We saw Man of Steel last week. It's the latest attempt to reboot the Superman film franchise, and it was met with a tepid response from audiences and critics alike.

I liked it. Not the gratuitously long and chaotic action sequences, but the retelling of the Superman myth, delving into the history that made him who he is, that gave him the inner conflict that led him to become a hero.

I also liked it because it felt to me like a parable of Jewish identity. Yes, this is often what happens when I see movies. Perhaps I’m a caricature of myself in that way.

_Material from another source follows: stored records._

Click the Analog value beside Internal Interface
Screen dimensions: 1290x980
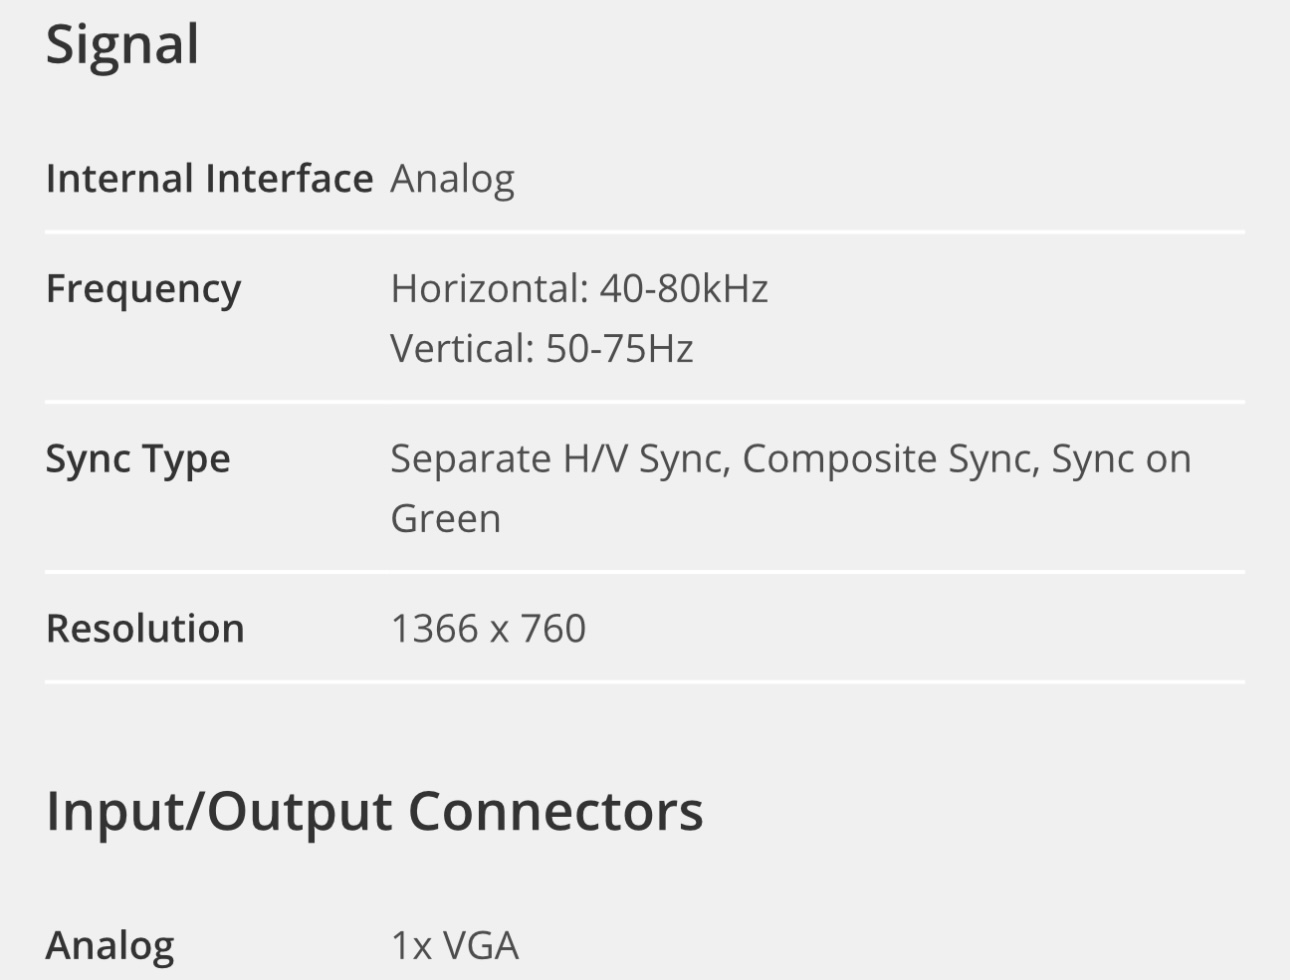tap(452, 179)
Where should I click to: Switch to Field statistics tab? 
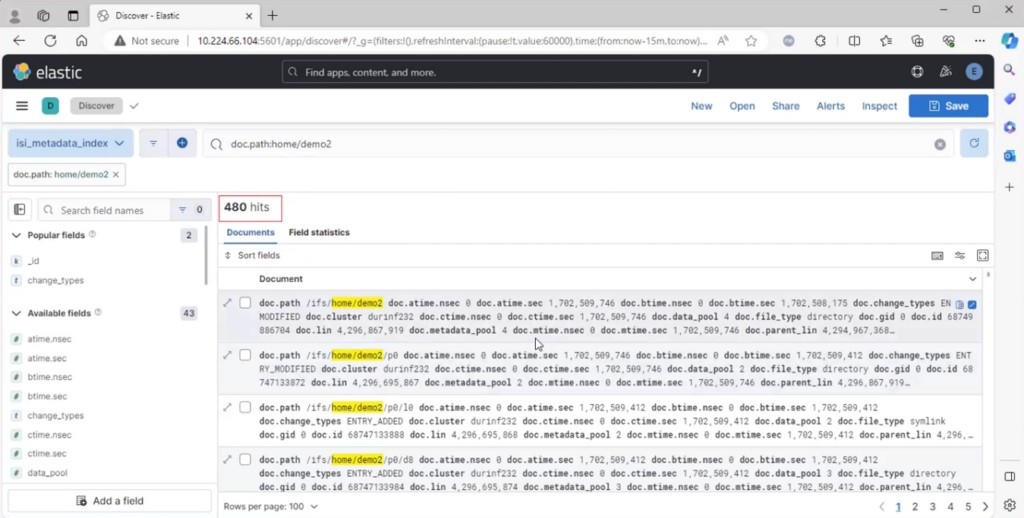(319, 232)
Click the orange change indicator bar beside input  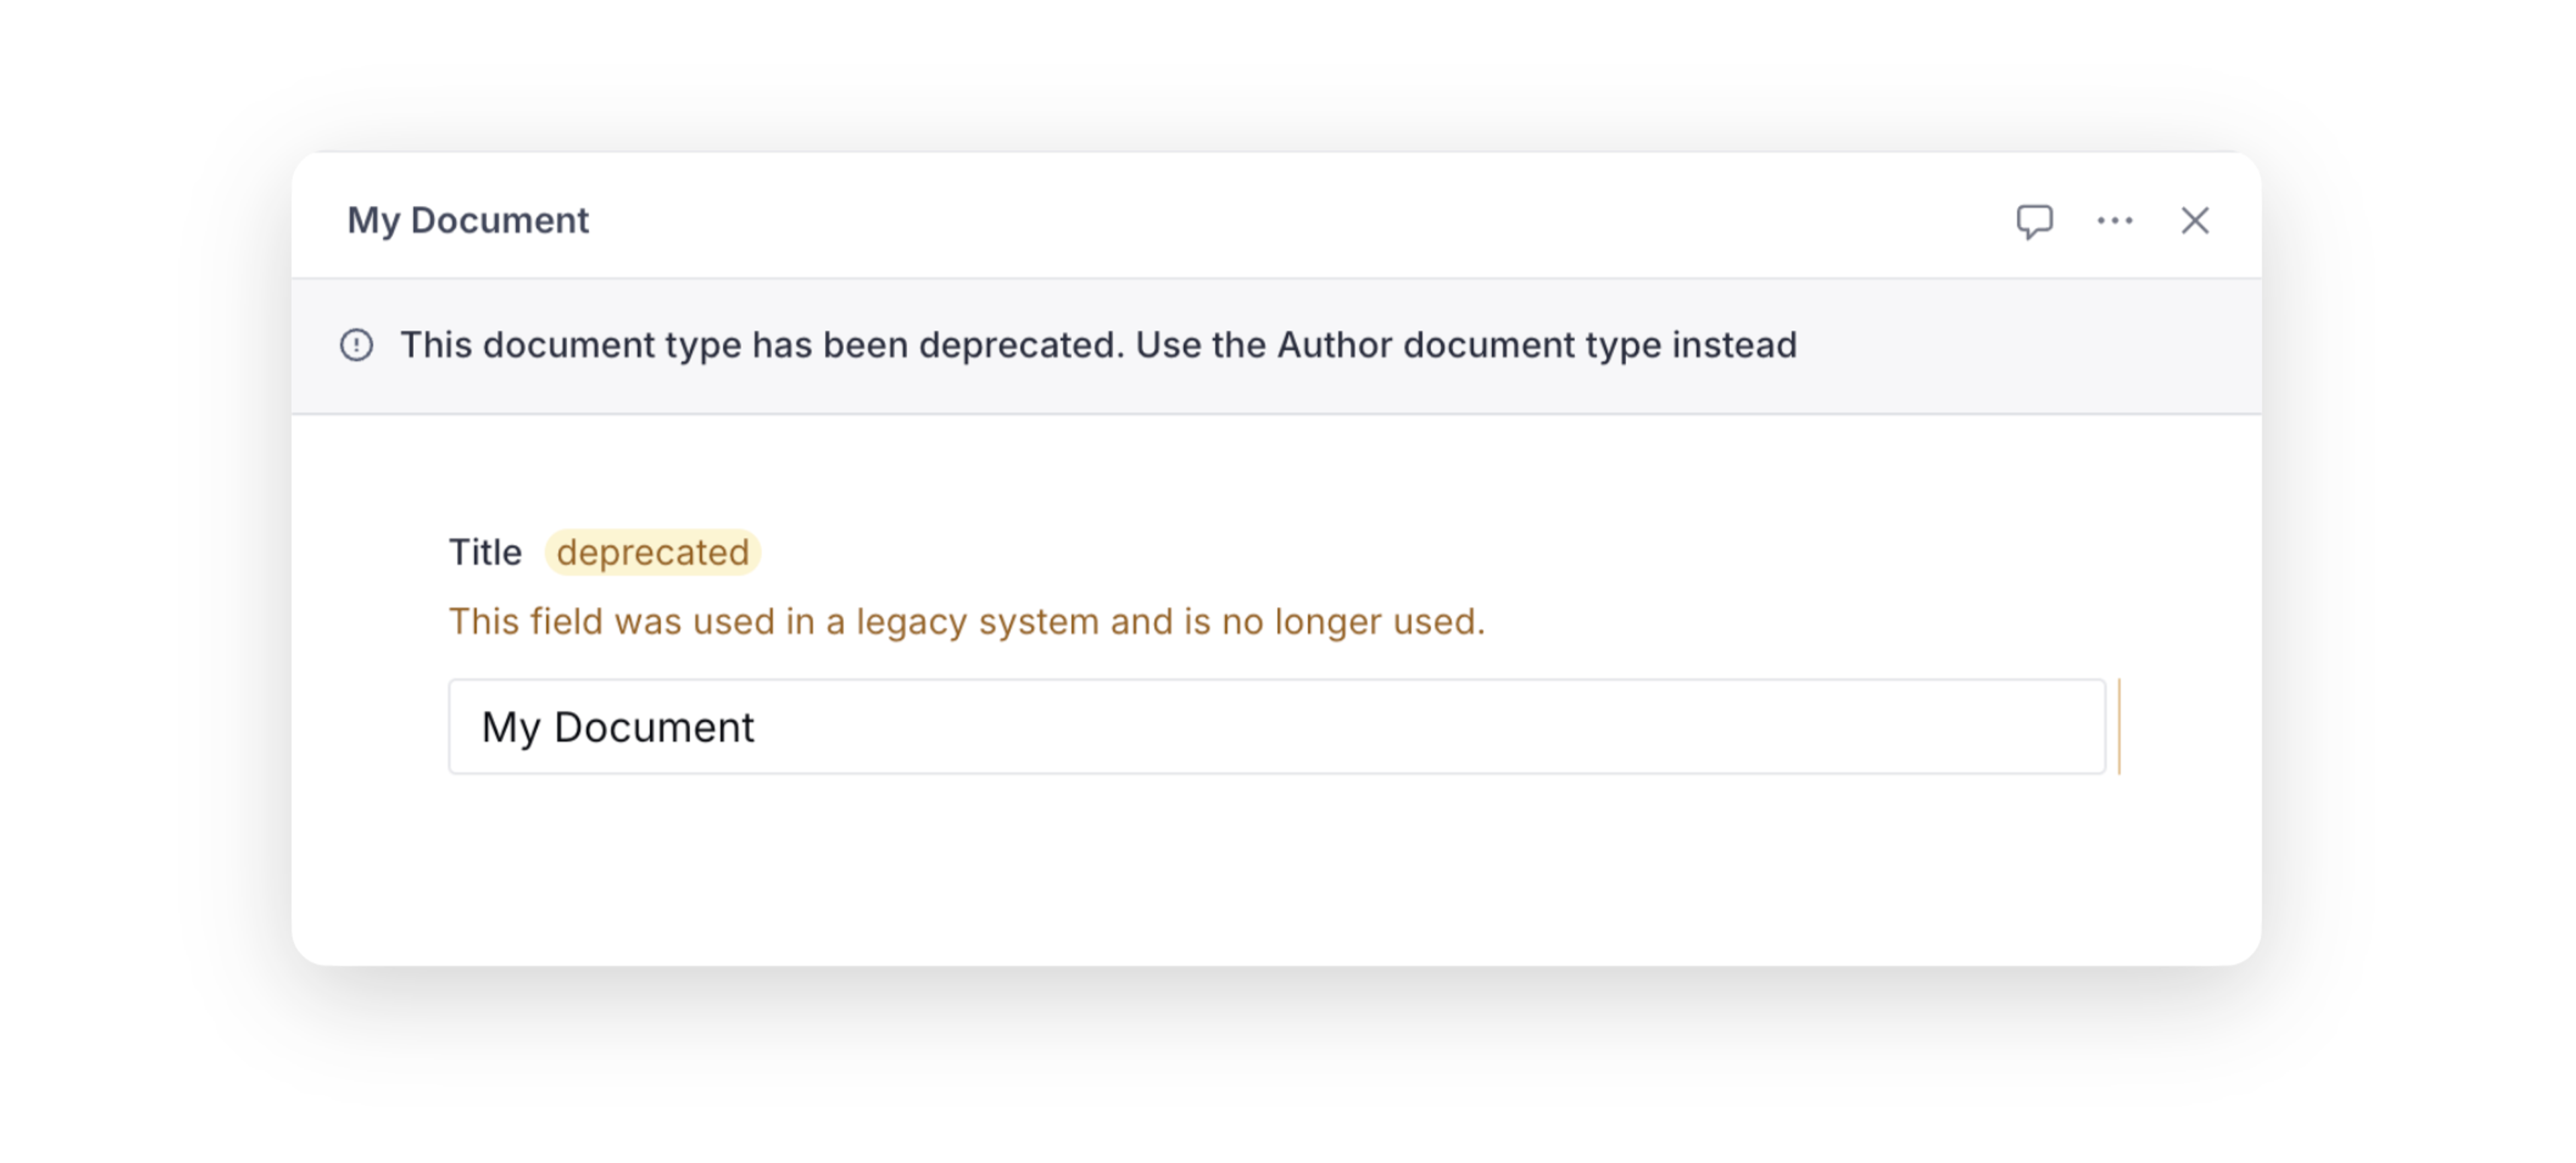click(x=2119, y=727)
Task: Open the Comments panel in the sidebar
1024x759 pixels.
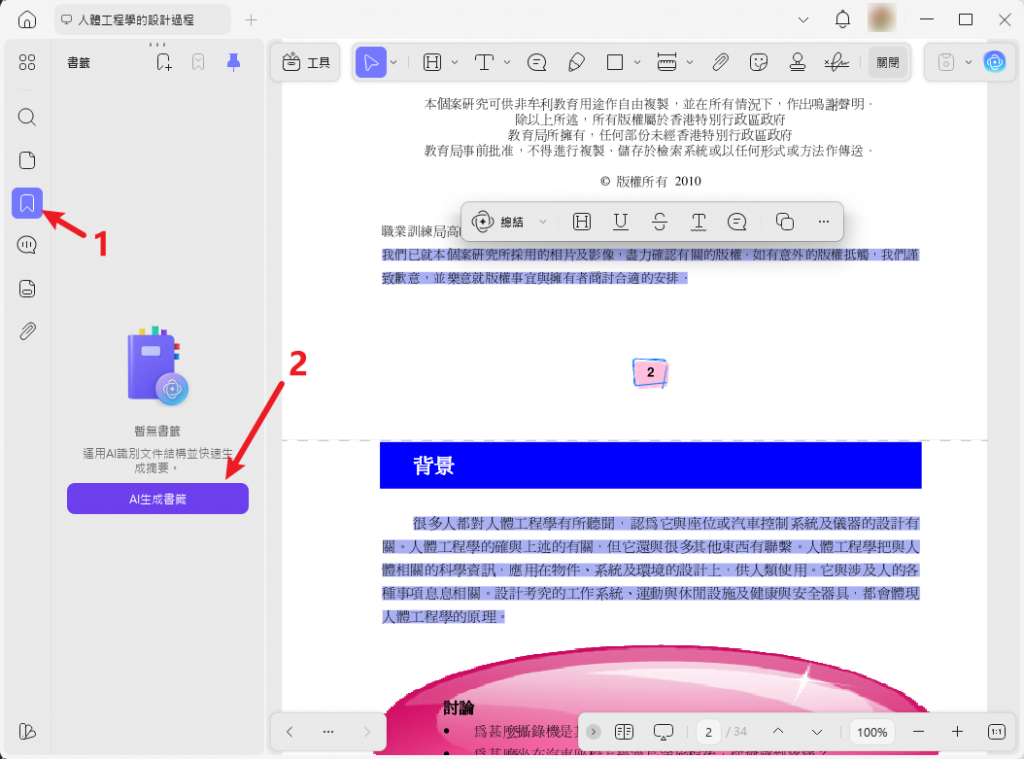Action: pos(26,245)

It's either awesome or annoying, depending on your preferences... 

Superman’s Jewish origins have been well documented. He was created by two Jews, Jerry Siegel and Joe Shuster, children of immigrants, to be the hero -- fighting the Nazis and the Klan, to name a few of Superman’s enemies -- that Jews could not yet be themselves.

This new film version felt like a deeply Jewish fable of diaspora identity, and of peoplehood, history, and assimilation. (Warning: the following contains many spoilers.)

Kal-El (his given name on home planet Krypton) is sent as a refugee by parents from a dying world. They can’t save themselves or their world, but they can save their child, their hope for the future. This made me think of the kindertransports during the Shoah, and the wrenching decision many parents made to send their children to safety from their collapsing world, knowing that they might never see them again.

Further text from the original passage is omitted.